The Notwist are an excellent example of how a band can reinvent itself and create something truly special. After two hardcore punk records, the Munich-based band began expanding their sound, and for two subsequent records sounded like a guitar-centric alternative band, perfectly in keeping with the Dinosaur Jrs. of the world. 2002, however, brought Neon Golden—a quantum leap in the band’s sound where all of the influences from Sonic Youth to Autechre came into one blissful, ethereal convergence. In that third stylistic incarnation, the Notwist offered a watershed moment that sounded like Coldplay squaring off against German electro-stylists, and it worked.
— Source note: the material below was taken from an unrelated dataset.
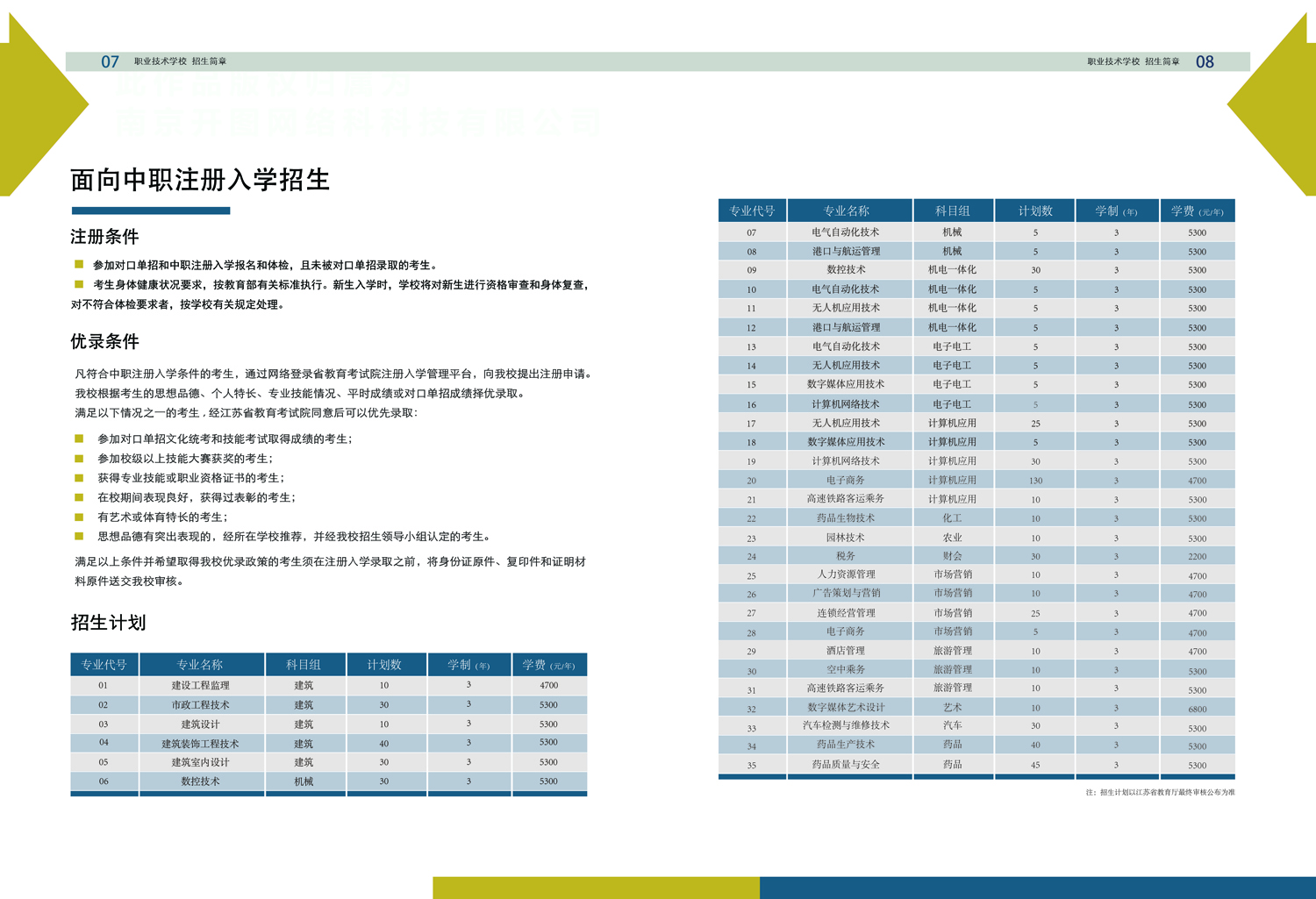Click the 学费 header in right table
12 marks the third album in that path, originally released in 1995 and now reissued (minus the bonus disc of remixes that originally accompanied the album). In many ways, you could listen to 12 and never suspect the band that was forming in the Notwist’s subconscious; in other ways, hindsight lets you see the seeds starting to germinate. A gauzy haze already wraps around Markus Acher’s vocals, and the band’s mix of blips, bloops, and atmospherics is already at play. In a lot of ways, 12 is the lukewarm primordial ooze from which Neon Golden would spring (apologies to anyone who really likes the band’s first four albums, but they really don’t even come close to Neon Golden).
“Torture Day” kicks things off in a dark tone that suitably matches the album cover’s Dali-meets-Bosch artwork. A low, rumbling bass line supports chiming guitars while Acher advises celebration before the torture begins. Cello and other sounds flash by in the background, making for a truly enigmatic track. It’s easily 12‘s best example of the Notwist’s developing style, but it’s pretty much alone.
The rest of the album typically occupies Built to Spill/Sick of it All/Dinosaur Jr. post-rock territory (without the guitar solos). One listen to “My Phrasebook” or “Puzzle” places 12-era Notwist firmly in the mid-‘90s artsy rock camp. What’s more, the Notwist are fairly good at it. “M” and “Instr.” both ride strong guitar riffs that could easily be adapted to hard rock, and “Noah” nicely weaves subdued sound effects and ringing guitars. Fittingly, the title track closes the album by combining most of those elements into one presentation. That said, little of 12 is even remotely transcendent; perhaps its the hindsight afforded by ears that have heard how the mid-‘90s alternative boom played out, but 12 offers little that hasn’t been heard before. Arguably, it probably didn’t present anything that wasn’t being heard then.
As a historical document, or as a side trip on the road map to Neon Golden, though, it’s definitely interesting. Without hearing 12 or 1998’s Shrink, it’s nearly incomprehensible that a German hardcore punk band could evolve to produce something as shimmery and wondrous as Neon Golden; with those pieces of the puzzle in place, it’s easier to see how the transition happened in incremental stages and not in one cataclysmic sea change. 12 is definitely worth listening to, but it’s important to know going in that it now stands as a strong transitional album from one extreme to the other.